Exercises —
(1) According to the interview about New York walking tours, how many walking tours does the book include?
(2) Extend the interview about New York walking tours, picking up from its final paragraph.

Selected passage —
+===+
Michelle and James Nevius are walking encyclopedias of New York City, and they're more than happy to school you in every step you take and every nook you may have otherwise overlooked. Michelle holds two master's degrees from Columbia, and James is a graduate of NYU (as well as an 11th-generation New Yorker). Their walking tours showcase their extensive knowledge, and now they've put it all down in a book, Inside the Apple: A Streetwise History of New York City, which includes 14 (free) walking tours of various neighborhoods in the city, and 182 little chapters jam-packed with facts. This week they told us a little bit abut how they became such experts, Buddy Holly's home in the Brevoort apartments, and the only old-growth forest left in Manhattan.

When did you start giving tours, and why? Our interest in exploring New York started avocationally—we would just grab a guidebook and go out to find something new. Michelle’s academic background is in art history and archaeology and James’s interest in New York comes from studying his family roots (he’s a 10th generation descendant of the last secretary of the City of New Amsterdam). It became apparent to us at a certain point that we’d studied and learned enough that we could share our love and knowledge of the city with an audience. We’ve been giving tours professionally for about 10 years now.

Are there any neighborhoods you haven't given tours of but would like to? We’d love the excuse to spend more time in Brooklyn than we do. We are sometimes asked if we can give tours of neighborhoods like Williamsburg, Brighton Beach, and Park Slope. Right now we haven’t done the intensive research necessary to do any of those areas justice, but it would be great to spend more time exploring them.

How did the book come about, and what was the biggest challenge in putting it together? One of the questions we often get asked on tours is, “Where can I read about all the great things I’ve just seen?” And while we’re happy to provide off-the-cuff bibliographies of books and articles for further study, most people who ask that question are really hoping we’ll recommend one good, concise history of the city. Since we didn’t think that book existed, we decided to write it ourselves. Moreover, we wanted a book that reflected our specialty as tour guides, so every story or vignette in Inside the Apple is tied to a place you can visit.

The biggest challenge the book presented was to make sure that we were getting all our facts straight. We pride ourselves on giving tours that are pretty rigorously researched, but even so it can be easy when presenting information orally to forget a date or mix up a story. We wanted to make sure before committing these tales to print that we had done due diligence and verified everything. We also didn’t want to simply repeat pieces of conventional wisdom. We write in the book about Chumley’s in the West Village; it’s a common story that the term to “Eighty-Six” something came from the address of the speakeasy’s back door. (To eighty-six the customers was to throw them out the door when the cops raided.) The only problem with that story is that the term was clearly in use before Leland Chumley ever created his bar. We wanted to use Inside the Apple to set the story straight about that and other common New York myths and misconceptions.
+===+
Given material —
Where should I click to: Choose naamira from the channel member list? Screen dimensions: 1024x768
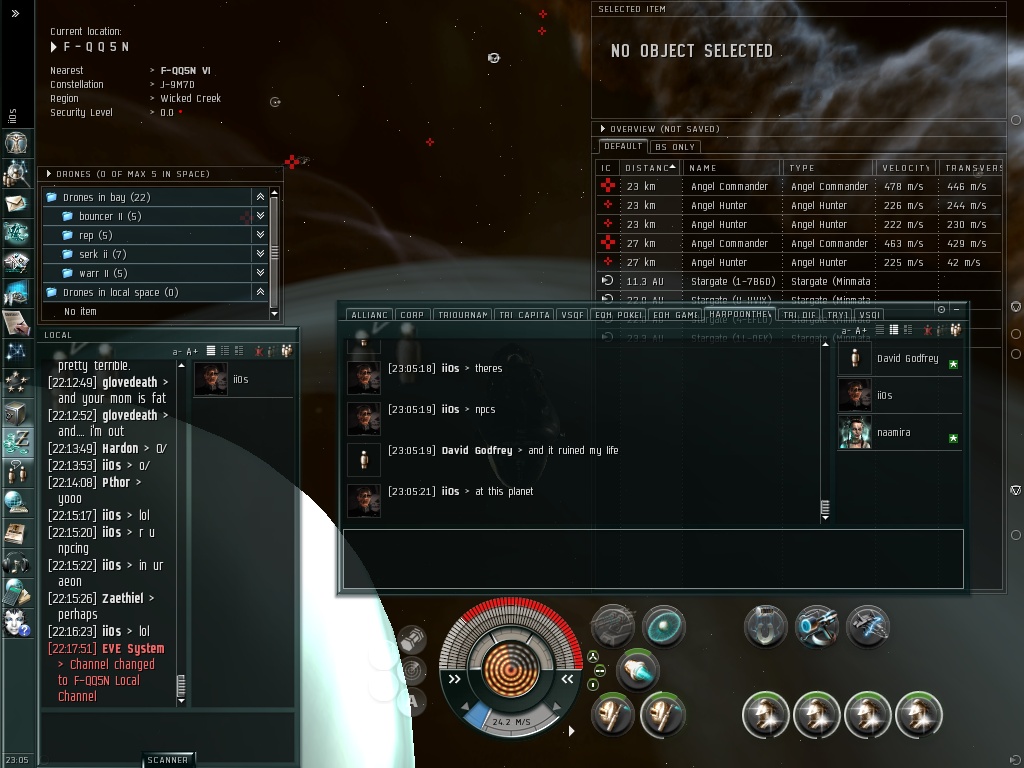(894, 433)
+===+
Results of the exercise —
(1) 14 free walking tours.

(2)
Can you tell us a little bit about how Manhattan was originally settled? New York is celebrating its 400th anniversary this year, marking four centuries since Henry Hudson—an employee of the Dutch East India Company—sighted Manhattan on his abortive trip up the river in search of the Spice Islands. But it took 14 years before the city got its first permanent residents. Between 1609 and 1624, European traders came to the Hudson River to exchange with the local tribes for beaver pelts, but these Dutch merchants never felt the need to create a year-round outpost. In Inside the Apple, we argue that one of the things that forced the Dutch to occupy Manhattan was the voyage of the Mayflower in 1620. A major facet of the Pilgrims’ story that is left out of the traditional Thanksgiving narrative is that they weren’t heading for Massachusetts at all—they’d been sent to Manhattan, which the English considered to be at the northern border of Virginia. When the Mayflower ended up in Plymouth instead, the Dutch realized they better stake a firmer claim to their territory in the New World; thus, it wasn’t too long until a Dutch West India Company was formed and Manhattan had its first permanent settlers.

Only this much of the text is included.